Saskia Sassen
Dutch-American sociologist who analyzed globalization, migration, and the making of global cities.
Most quoted
"The global city is a strategic site for the operations of global capital, but also for the formation of new types of social inequalities and new forms of political agency."
— from The Global City: New York, London, Tokyo, 1991
"Globalization is not just about the global; it is also about the national and the local, and the specific ways in which these scales are reconfigured."
— from The Global City: New York, London, Tokyo, 1991
"The global city is not simply a place where global processes are concentrated; it is also a place where these processes are produced and reproduced."
— from The Global City: New York, London, Tokyo, 1991
All quotes by Saskia Sassen (102)
In letters to colleagues, I often reflect that sociology must engage the messiness of lived experience.
Cities are laboratories for democracy and its failures.
The global elite floats above national laws, while the poor are pinned down by them.
Personal reflection: Life's meaning emerges from the intersections of power and resistance.
Witty remark: Globalization? More like global irritation for the displaced.
Key passage: The denationalization of national territory is underway, quietly transforming sovereignty.
In correspondence, I wrote: Urban sociology reveals the hidden scripts of exclusion.
From an interview: We must rethink citizenship beyond the nation-state.
Observation: The informal sector is the unsung engine of urban resilience.
Aphorism: Borders are not lines on maps; they are sieves for power.
Speech excerpt: In the age of expulsion, solidarity becomes our sharpest tool.
Personal note: Meaning in life is found in the struggle against systemic erasure.
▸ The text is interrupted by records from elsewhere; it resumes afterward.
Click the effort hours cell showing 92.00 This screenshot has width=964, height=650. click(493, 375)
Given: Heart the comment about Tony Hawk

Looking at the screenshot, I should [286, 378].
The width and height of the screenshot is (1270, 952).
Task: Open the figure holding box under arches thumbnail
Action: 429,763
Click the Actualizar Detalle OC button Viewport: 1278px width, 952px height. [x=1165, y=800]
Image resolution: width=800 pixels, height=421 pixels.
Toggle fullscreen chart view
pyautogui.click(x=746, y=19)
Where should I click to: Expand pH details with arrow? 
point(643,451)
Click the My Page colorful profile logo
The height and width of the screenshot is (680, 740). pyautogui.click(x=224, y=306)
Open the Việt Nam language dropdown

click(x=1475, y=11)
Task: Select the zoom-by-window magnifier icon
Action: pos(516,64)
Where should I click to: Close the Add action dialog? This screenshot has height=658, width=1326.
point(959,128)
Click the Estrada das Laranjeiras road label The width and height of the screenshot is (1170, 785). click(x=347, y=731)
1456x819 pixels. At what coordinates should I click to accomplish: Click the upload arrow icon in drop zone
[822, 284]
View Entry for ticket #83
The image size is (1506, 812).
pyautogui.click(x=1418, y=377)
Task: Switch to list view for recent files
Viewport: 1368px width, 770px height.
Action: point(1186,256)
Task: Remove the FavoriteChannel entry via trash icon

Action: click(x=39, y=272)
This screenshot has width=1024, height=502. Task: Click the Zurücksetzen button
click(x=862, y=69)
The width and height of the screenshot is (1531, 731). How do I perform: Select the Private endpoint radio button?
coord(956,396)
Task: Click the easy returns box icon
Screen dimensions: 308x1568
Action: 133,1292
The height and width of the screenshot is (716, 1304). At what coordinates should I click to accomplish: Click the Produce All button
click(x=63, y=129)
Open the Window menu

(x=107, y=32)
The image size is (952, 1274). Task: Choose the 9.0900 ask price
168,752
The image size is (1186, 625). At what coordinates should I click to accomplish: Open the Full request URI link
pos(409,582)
Comeback in debate: Your vision of seamless globalization ignores the human debris it leaves behind.
Key from 'The Global City': Command functions concentrate in a few nodes, amplifying disparities.
Interview quote: Digital divides are the new fault lines of inequality.
Reflection: Sociology teaches us that power is embedded in everyday spaces.
Joke: Why do global cities love immigrants? They do the work no one else wants—literally.
From letters: The personal is geopolitical in the lives of migrants.
Observation on field: Urban studies must center the voices of the marginalized.
Aphorism: Expulsion is the dark twin of accumulation.
Contemporaries of Saskia Sassen
Other Sociologys born within 50 years of Saskia Sassen (1947).